Cómo disfrutar al máximo del jamón ibérico de bellota de Guijuelo

Hablar de gastronomía española sin hacerlo del jamón ibérico, y más concretamente de la joya de la corona de todas sus variedades, el jamón ibérico de bellota, es casi imposible. Si además lo hacemos del jamón criado en Guijuelo, aún más.

Este producto gourmet, rey de nuestra gastronomía, es cada vez más consumido tanto dentro como fuera de nuestras fronteras, lo que nos obliga a conocerlo un poco mejor para, siguiendo las recomendaciones de productores y expertos, disfrutar al máximo del producto alimenticio estrella ‘Made In Spain’.

En este sentido es importante saber que, una vez hemos adquirido nuestro jamón ibérico de bellota de Guijuelo debemos saber que el gran enemigo para la conservación en las mejores condiciones de nuestra pieza será el frío, afectando este a la calidad del producto haciéndole perder muchos matices.

Es por eso que a la hora de conservarlo mientras estamos disfrutando de la pata de jamón se recomienda mantener en un lugar fresco y seco pero alejado de la nevera, ya que al encontrar en contacto con las bajas temperaturas se pierden muchos de los matices tanto a nivel de olor como de sabor. El porqué es muy sencillo, a bajas temperaturas este no puede liberar la grasa que es necesaria para aromatizar la pieza antes de su consumo.

Lo que sí conoce todo el mundo, aunque aseguran varios estudios que no muchos saber cortarlo en condiciones, es que el jamón ibérico de bellota de Guijuelo potencia su sabor al ser consumido en lonchas finas. Para poder apreciar todo el sabor sin tener que recurrir a una masticación excesiva deberemos buscar las lonchas más finas posibles que casi provoquen que estas se derritan en nuestro paladar.

Es ideal, según los mejores catadores de jamón ibérico de bellota que este se corte en una temperatura exterior que oscile entre los veinte y los veinticinco grados centígrados. Es en este momento cuando podremos comprobar la calidad del jamón. Si este se deshace entre nuestros dedos al cortarlo fino es que estamos ante una pieza de gran calidad.

En cuanto al corte debemos agregar que lo ideal es cortar sólo aquella cantidad que se desee consumir, ya que a las 24 horas de haber sido cortado este empieza a perder el sabor y el aroma que exhala una vez ha sido loncheado y que nos permite disfrutar del jamón en su máxima expresión.
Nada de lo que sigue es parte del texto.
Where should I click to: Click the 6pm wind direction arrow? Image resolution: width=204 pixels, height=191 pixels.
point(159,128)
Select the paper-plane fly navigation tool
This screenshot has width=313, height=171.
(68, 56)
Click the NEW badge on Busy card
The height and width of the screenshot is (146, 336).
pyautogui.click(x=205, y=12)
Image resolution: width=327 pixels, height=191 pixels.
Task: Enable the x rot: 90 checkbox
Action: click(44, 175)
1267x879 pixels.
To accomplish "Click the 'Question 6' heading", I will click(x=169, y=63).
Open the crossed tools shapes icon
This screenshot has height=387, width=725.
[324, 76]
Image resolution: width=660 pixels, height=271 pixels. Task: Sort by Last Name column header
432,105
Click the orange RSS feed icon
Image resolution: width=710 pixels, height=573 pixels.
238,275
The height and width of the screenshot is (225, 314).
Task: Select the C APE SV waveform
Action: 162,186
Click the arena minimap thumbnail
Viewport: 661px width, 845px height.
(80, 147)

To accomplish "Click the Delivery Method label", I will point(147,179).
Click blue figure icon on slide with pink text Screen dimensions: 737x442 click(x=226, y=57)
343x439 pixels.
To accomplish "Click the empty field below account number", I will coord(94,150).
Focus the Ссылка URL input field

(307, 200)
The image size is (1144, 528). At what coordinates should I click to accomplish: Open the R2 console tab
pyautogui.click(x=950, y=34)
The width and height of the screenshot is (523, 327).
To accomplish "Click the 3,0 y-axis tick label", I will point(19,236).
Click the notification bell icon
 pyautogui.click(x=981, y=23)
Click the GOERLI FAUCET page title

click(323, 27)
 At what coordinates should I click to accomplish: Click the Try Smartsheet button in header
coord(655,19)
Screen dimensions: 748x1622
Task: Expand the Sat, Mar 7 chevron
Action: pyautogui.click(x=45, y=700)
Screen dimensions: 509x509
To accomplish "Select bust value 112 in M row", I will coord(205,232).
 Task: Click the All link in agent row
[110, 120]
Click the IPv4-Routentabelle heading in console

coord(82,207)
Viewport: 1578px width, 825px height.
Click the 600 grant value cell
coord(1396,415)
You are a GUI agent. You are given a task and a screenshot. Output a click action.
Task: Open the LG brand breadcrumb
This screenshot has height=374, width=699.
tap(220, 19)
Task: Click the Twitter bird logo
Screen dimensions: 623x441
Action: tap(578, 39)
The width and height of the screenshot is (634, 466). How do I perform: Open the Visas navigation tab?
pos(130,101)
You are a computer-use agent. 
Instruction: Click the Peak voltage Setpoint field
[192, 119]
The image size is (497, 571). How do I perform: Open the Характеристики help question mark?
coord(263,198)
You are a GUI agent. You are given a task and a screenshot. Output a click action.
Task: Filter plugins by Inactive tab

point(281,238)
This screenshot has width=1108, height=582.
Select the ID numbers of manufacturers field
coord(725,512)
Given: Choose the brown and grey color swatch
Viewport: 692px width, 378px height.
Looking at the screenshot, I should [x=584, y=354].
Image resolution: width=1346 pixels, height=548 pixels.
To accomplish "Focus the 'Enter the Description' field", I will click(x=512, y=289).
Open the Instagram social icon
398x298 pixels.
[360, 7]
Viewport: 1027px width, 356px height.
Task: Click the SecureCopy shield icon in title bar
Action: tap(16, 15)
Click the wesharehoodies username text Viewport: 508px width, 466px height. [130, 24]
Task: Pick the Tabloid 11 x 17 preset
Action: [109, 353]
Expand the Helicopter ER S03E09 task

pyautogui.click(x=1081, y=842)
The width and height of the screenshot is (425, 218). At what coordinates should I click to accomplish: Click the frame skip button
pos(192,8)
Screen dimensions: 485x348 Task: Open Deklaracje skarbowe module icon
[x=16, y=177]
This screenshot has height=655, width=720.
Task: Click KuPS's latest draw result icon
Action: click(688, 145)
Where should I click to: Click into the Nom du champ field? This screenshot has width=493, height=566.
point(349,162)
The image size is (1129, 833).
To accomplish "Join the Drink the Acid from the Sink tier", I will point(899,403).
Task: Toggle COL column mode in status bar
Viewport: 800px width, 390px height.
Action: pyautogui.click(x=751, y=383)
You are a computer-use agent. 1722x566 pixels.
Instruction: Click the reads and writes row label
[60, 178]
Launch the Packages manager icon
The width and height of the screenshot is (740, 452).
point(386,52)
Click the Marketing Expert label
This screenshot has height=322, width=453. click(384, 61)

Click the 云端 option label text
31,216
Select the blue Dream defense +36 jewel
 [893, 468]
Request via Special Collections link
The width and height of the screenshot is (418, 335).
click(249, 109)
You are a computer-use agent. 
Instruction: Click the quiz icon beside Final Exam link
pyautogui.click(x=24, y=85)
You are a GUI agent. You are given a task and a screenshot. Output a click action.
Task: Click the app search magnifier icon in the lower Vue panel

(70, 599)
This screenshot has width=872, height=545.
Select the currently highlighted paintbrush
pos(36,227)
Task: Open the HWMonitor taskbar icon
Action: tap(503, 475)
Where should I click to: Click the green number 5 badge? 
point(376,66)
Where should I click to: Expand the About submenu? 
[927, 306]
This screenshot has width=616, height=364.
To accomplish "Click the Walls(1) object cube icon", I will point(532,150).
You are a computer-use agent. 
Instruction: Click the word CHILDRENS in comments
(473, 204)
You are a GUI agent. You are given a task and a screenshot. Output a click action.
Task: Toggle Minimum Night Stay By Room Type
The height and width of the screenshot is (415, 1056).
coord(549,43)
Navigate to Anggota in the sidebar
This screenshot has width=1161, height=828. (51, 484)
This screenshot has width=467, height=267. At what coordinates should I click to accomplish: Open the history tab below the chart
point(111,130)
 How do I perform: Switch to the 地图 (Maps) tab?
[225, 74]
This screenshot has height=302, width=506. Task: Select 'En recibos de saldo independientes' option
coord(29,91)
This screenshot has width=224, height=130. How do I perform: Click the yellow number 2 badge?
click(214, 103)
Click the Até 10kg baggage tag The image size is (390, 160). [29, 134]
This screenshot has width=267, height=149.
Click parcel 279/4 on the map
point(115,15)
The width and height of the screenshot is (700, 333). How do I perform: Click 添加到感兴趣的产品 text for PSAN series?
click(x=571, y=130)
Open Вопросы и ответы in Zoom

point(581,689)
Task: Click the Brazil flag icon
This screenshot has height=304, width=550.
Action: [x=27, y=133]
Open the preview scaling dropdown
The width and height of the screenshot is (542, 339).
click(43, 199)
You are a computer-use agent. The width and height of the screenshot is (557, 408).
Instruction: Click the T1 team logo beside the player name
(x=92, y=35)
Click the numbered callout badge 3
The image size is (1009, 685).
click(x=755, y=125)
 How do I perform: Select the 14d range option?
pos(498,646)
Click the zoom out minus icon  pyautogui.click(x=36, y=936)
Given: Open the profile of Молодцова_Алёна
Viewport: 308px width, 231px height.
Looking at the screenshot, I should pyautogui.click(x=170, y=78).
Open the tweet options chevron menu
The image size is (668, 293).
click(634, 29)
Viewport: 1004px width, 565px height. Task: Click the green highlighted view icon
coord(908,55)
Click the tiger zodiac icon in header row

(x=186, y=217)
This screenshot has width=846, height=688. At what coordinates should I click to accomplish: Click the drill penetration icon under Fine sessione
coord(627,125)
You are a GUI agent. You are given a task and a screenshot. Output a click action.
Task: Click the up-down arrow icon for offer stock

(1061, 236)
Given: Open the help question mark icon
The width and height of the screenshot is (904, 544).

En el caso de que contemos con lonchas que no se han podido consumir y queramos conservarlas unas horas le colocaremos papel film al plato y lo dejaremos reposar a temperatura ambiente hasta que demos buena cuenta de estos excedentes en cuestión de horas.

Una vez despojado de su corteza, lo ideal es consumir la pieza en un máximo de tres o cuatro semanas manteniéndolo en unas condiciones de conservación óptimas en las que deberemos evitar colocar un paño encima de la pieza para no convertir este trapo en un foco de bacterías y limitándonos a taparlo con su propia corteza arrancada en el inicio del cortado de la pata.